Overpopulation is a confusing fear
In a world where the lonely build machines designed to teach us
How to be
Amongst each other.
Unfortunately, overpopulation will greatly contribute to the climate crisis if we continue to allocate resources as poorly as our current global economic systems dictate.
And yet, at least in the Global North among privileged communities (where, let’s be honest, most of the AI discourse is taking place), fears of overpopulation might seem strange when our culture is struggling to nurture community.
Let me explain my analysis of that final stanza a little further:
American Gen Zers are known for many things, but robust social skills is not one of them. We are often labelled as antisocial, overly-anxious, and addicted to our phones…and I don’t necessarily disagree. However, I might argue that all tech-adopting generations tend to be following these patterns. Across generations, our post-pandemic culture has been lamenting the lack of authentic connectedness in American culture. For Gen Z specifically, TikTok and videogames are frequently used as nightly, hours-long rituals — sometimes in community, but mostly not. I’d wager that all generations are witnessing a cultural shift toward solitary modes of entertainment.
The 2018 documentary Join or Die, based on the book Bowling Alone, describes a microcosm of the result: The total number of Americans going bowling has risen, yet that has coincided with a sharp decline in the number of organized bowling leagues.
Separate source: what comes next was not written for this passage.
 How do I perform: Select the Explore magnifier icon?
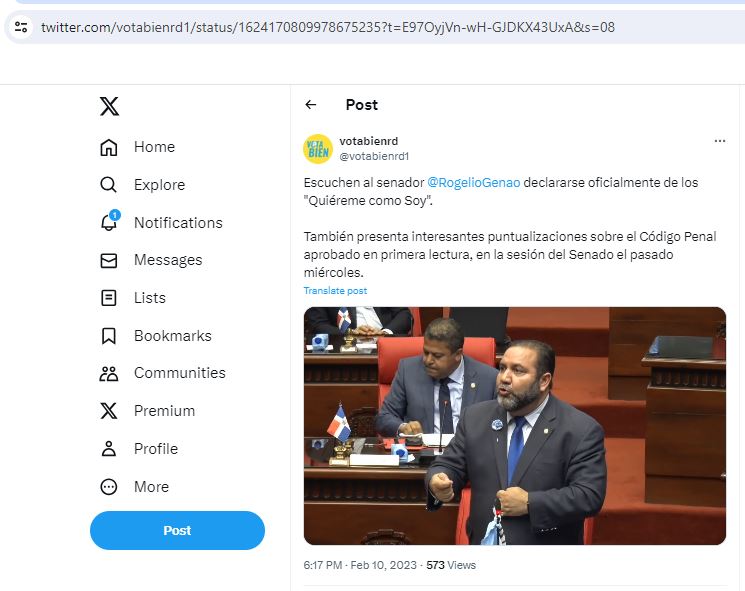click(108, 185)
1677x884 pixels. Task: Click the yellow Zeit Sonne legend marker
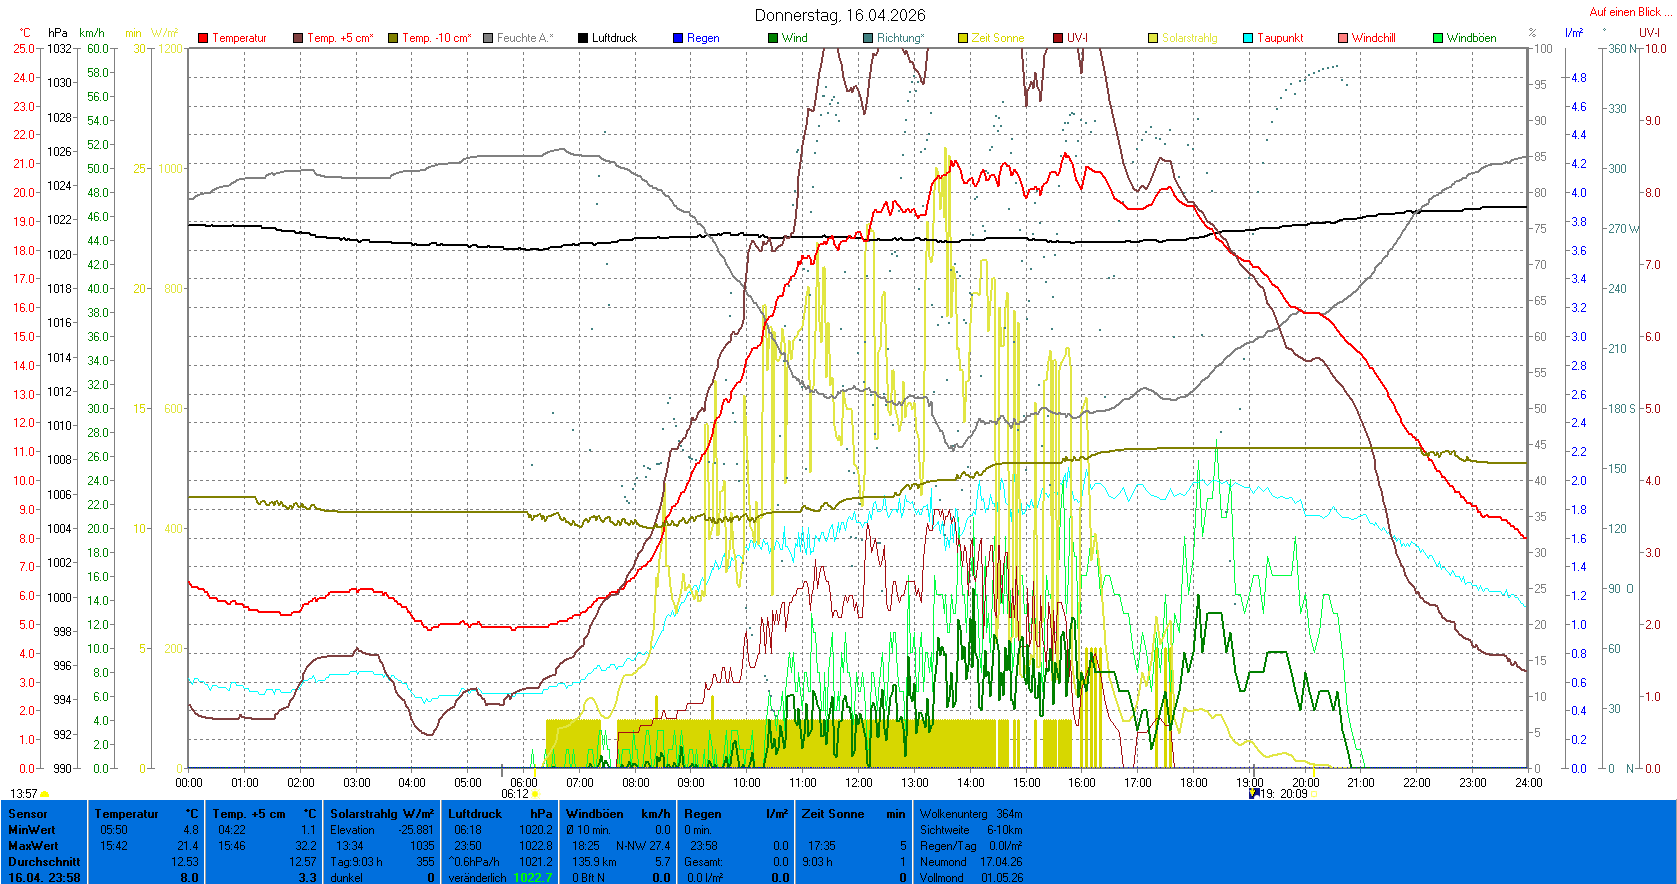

This means that even as more people are occasionally engaging in a particular activity, there may be less real community emerging.
Numerous articles have addressed this trend in other contexts besides bowling, and no one would argue that technology (and now, specifically AI) is the single cause of this trend. However, if you speak to Gen Z’ers about this issue, you might find that many of them say something like, “I know I sound like a Boomer, but social media and the internet are part of what’s ruining our culture’s sense of community.” Different generations might use different evidence to assert this point, but I’ve largely seen a lot of agreement.
Here’s another angle: Colorado AI News tackled the AI version of the Loneliness-and-Tech debate a year ago with this article, which discussed a business that produced AI amulets that would listen to our conversations or spoken-aloud thoughts. The devices would text a friend-like response to the user repeatedly throughout its use. Naturally, this ignited a fiery debate over the pros and cons of whether AI was solving or exacerbating our societal loneliness.
This brings me back to a very humanist point made at the RMAIIG “AI and the Creative Arts” showcase. Kyle Shannon, a Denver-based AI guru and host of the AI Salon, had recently shared an epiphany on LinkedIn and TikTok. RMAIIG’s founder, Dan Murray, shared it with the audience:
“I realized that the question should not be ‘How can I get the most out of AI’, but rather, ‘How can I get the most out of myself using AI?’”
I love this idea. Artificial intelligence does not have to threaten our value as humans. I chose to not use AI in the writing of my poem not because I’m morally opposed to the idea of AI-written poetry, but because the process of selecting words myself was the art that I needed to express in that moment. Artificial intelligence can be my muse, and also my research assistant.
We’ve already watched technology enable both the best of humanity and the worst of humanity. Perhaps, in between discussions about the progression of AI agents, we should also analyze our own agency in the matter.
I’d like to expand upon this idea and its political and humanist implications — and that’s what this column is for! I’m incredibly interested in the inter- and intra-generational conversations about artificial intelligence, and as I explore these subjects more, I’d really enjoy sharing my findings with you. Welcome to Dispatches from Gen Z.